◆ **REQUIREMENTS**: Please copy the lines below word for word, beginning at the line that contains "This screenshot has width=344, height=194." and stopping after the line that contains "click(x=485, y=34)".
------------------------------------
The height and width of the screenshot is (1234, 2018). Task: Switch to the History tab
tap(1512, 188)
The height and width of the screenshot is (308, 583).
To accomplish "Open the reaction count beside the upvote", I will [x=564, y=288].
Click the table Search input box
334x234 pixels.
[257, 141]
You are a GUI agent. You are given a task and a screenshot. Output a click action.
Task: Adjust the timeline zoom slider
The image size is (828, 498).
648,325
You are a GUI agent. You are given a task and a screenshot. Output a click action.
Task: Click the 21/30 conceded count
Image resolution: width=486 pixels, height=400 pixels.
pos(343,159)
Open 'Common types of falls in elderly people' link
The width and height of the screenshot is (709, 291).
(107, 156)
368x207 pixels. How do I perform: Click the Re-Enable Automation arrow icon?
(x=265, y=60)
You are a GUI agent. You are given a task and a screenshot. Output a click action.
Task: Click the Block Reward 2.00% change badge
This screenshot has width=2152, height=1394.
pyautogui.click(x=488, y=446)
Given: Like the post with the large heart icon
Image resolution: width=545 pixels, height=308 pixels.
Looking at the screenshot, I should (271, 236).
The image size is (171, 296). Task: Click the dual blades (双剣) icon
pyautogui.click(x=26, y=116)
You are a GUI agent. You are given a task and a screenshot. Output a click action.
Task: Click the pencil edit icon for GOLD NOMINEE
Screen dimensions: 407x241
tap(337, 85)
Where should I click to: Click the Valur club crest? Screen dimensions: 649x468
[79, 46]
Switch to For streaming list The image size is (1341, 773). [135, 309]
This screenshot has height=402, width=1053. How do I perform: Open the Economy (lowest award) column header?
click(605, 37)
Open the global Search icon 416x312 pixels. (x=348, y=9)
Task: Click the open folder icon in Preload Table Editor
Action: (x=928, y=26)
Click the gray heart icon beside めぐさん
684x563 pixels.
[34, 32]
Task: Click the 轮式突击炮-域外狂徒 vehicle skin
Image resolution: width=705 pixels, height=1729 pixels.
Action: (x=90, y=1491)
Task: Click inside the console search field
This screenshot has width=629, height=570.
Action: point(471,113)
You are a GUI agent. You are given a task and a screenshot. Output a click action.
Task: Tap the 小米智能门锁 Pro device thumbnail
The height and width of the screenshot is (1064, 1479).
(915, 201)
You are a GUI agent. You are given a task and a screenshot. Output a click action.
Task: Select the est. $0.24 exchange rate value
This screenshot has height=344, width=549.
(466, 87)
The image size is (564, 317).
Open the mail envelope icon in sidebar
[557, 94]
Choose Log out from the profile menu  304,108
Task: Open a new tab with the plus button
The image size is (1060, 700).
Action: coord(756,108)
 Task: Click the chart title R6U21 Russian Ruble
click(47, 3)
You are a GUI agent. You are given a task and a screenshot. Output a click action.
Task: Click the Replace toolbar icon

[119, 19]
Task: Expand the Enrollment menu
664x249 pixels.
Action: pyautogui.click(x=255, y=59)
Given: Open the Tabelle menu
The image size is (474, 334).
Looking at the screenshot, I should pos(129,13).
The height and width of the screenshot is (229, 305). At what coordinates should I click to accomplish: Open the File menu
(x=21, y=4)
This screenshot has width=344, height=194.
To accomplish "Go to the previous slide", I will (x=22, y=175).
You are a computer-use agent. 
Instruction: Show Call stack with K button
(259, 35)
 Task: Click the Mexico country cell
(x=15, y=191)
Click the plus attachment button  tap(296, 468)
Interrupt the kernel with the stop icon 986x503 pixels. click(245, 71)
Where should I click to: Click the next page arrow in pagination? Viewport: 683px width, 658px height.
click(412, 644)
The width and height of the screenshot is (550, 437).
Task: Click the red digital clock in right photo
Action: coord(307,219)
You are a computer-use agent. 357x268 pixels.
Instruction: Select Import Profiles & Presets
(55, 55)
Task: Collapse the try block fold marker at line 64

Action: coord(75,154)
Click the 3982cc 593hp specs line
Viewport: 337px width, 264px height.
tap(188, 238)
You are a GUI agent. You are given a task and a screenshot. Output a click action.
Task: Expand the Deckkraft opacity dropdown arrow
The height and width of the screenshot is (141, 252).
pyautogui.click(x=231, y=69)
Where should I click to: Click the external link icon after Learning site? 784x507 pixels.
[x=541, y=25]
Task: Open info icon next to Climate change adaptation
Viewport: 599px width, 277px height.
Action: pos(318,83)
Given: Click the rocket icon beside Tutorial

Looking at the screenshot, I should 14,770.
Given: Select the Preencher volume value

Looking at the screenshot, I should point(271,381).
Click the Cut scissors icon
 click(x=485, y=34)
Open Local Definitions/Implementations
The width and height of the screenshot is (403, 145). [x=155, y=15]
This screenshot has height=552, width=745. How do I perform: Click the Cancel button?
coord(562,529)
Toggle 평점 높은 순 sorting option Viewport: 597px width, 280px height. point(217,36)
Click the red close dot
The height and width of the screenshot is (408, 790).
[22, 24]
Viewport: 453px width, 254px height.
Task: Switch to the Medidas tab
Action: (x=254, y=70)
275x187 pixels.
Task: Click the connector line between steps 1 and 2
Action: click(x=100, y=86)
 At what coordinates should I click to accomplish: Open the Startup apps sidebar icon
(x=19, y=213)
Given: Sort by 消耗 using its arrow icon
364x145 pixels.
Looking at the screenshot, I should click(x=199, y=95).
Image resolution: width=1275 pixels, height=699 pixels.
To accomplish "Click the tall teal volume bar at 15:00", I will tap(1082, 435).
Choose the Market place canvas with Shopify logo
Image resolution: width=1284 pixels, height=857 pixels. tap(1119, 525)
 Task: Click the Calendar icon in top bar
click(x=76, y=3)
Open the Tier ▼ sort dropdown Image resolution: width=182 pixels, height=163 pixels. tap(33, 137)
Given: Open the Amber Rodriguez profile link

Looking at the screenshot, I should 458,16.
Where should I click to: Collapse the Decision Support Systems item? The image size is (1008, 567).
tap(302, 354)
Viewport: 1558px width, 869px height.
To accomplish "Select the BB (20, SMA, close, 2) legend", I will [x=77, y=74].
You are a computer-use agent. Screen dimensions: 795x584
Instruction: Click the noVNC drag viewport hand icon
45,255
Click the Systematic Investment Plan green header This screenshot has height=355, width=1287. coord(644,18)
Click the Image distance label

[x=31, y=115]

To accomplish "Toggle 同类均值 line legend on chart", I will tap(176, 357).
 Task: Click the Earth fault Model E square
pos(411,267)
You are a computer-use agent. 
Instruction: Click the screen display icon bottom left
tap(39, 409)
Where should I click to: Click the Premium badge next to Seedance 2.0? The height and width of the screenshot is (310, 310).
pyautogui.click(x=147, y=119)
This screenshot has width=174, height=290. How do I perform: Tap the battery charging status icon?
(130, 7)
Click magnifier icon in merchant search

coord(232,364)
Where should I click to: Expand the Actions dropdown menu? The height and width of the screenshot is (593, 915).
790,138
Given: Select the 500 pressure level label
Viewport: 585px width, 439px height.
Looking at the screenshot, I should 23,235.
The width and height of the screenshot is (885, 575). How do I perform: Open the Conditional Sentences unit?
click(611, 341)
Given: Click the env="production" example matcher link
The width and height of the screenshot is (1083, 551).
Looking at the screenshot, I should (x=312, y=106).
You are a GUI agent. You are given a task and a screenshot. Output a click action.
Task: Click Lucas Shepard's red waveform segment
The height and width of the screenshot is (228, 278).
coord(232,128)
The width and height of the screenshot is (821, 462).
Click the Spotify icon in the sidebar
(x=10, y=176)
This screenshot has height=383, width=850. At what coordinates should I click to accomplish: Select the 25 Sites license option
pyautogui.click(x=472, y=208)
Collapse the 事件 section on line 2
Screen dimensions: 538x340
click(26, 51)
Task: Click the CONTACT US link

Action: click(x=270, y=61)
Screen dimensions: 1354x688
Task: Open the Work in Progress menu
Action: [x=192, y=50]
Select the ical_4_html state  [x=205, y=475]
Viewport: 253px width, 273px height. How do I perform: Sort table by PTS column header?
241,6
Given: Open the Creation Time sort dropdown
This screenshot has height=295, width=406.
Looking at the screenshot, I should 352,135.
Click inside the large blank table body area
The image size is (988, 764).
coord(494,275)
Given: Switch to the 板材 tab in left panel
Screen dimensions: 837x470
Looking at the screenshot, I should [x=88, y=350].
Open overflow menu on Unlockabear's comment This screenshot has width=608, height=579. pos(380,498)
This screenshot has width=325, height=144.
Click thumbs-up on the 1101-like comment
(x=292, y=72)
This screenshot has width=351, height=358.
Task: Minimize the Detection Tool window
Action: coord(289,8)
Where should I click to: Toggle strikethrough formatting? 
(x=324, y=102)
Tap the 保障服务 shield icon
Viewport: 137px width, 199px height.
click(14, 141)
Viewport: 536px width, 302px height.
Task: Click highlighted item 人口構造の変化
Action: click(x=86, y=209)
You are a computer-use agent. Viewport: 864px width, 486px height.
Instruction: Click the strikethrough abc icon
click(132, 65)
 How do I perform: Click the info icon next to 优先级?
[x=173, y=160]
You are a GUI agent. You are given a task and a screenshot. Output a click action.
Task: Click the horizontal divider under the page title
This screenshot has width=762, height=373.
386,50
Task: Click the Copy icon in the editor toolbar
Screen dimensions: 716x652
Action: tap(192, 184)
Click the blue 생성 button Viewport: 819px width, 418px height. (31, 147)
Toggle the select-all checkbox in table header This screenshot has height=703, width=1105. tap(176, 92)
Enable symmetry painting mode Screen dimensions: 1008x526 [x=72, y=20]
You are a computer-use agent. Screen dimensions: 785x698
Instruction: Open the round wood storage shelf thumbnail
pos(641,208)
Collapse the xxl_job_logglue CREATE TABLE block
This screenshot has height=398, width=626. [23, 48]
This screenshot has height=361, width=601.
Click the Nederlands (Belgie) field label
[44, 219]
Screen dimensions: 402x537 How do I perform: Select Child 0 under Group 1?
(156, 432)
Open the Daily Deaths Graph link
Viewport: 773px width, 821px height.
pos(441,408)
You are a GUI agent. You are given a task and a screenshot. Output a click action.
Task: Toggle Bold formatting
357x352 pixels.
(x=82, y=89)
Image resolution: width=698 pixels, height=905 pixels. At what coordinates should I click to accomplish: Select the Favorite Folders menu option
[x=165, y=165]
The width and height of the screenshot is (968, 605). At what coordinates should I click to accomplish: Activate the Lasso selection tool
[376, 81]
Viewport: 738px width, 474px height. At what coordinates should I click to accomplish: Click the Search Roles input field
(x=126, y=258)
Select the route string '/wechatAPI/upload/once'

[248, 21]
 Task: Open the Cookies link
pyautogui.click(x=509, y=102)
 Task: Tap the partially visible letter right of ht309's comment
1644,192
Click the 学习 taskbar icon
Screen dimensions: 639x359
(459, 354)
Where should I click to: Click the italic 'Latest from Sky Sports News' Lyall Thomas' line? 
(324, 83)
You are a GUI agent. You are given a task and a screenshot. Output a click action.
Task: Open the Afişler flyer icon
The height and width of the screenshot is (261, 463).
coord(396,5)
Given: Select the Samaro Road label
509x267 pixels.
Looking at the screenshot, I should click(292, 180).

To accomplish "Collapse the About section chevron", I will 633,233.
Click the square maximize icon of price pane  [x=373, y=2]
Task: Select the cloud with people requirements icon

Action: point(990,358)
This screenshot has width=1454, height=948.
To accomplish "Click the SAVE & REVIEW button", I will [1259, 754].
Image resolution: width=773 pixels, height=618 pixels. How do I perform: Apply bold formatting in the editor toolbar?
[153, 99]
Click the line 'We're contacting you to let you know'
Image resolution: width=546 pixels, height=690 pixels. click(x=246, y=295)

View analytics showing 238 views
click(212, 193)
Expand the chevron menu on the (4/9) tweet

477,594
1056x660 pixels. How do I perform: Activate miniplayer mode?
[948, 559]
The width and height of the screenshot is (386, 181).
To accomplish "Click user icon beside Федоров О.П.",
------------------------------------
◆ **OUTPUT FOR THIS TASK**:
This screenshot has width=344, height=194.
To accomplish "Go to the previous slide", I will (x=22, y=175).
You are a computer-use agent. 
Instruction: Show Call stack with K button
(259, 35)
 Task: Click the Mexico country cell
(x=15, y=191)
Click the plus attachment button  tap(296, 468)
Interrupt the kernel with the stop icon 986x503 pixels. click(245, 71)
Where should I click to: Click the next page arrow in pagination? Viewport: 683px width, 658px height.
click(412, 644)
The width and height of the screenshot is (550, 437).
Task: Click the red digital clock in right photo
Action: coord(307,219)
You are a computer-use agent. 357x268 pixels.
Instruction: Select Import Profiles & Presets
(55, 55)
Task: Collapse the try block fold marker at line 64

Action: coord(75,154)
Click the 3982cc 593hp specs line
Viewport: 337px width, 264px height.
tap(188, 238)
You are a GUI agent. You are given a task and a screenshot. Output a click action.
Task: Expand the Deckkraft opacity dropdown arrow
The height and width of the screenshot is (141, 252).
pyautogui.click(x=231, y=69)
Where should I click to: Click the external link icon after Learning site? 784x507 pixels.
[x=541, y=25]
Task: Open info icon next to Climate change adaptation
Viewport: 599px width, 277px height.
Action: pos(318,83)
Given: Click the rocket icon beside Tutorial

Looking at the screenshot, I should 14,770.
Given: Select the Preencher volume value

Looking at the screenshot, I should point(271,381).
Click the Cut scissors icon
 click(x=485, y=34)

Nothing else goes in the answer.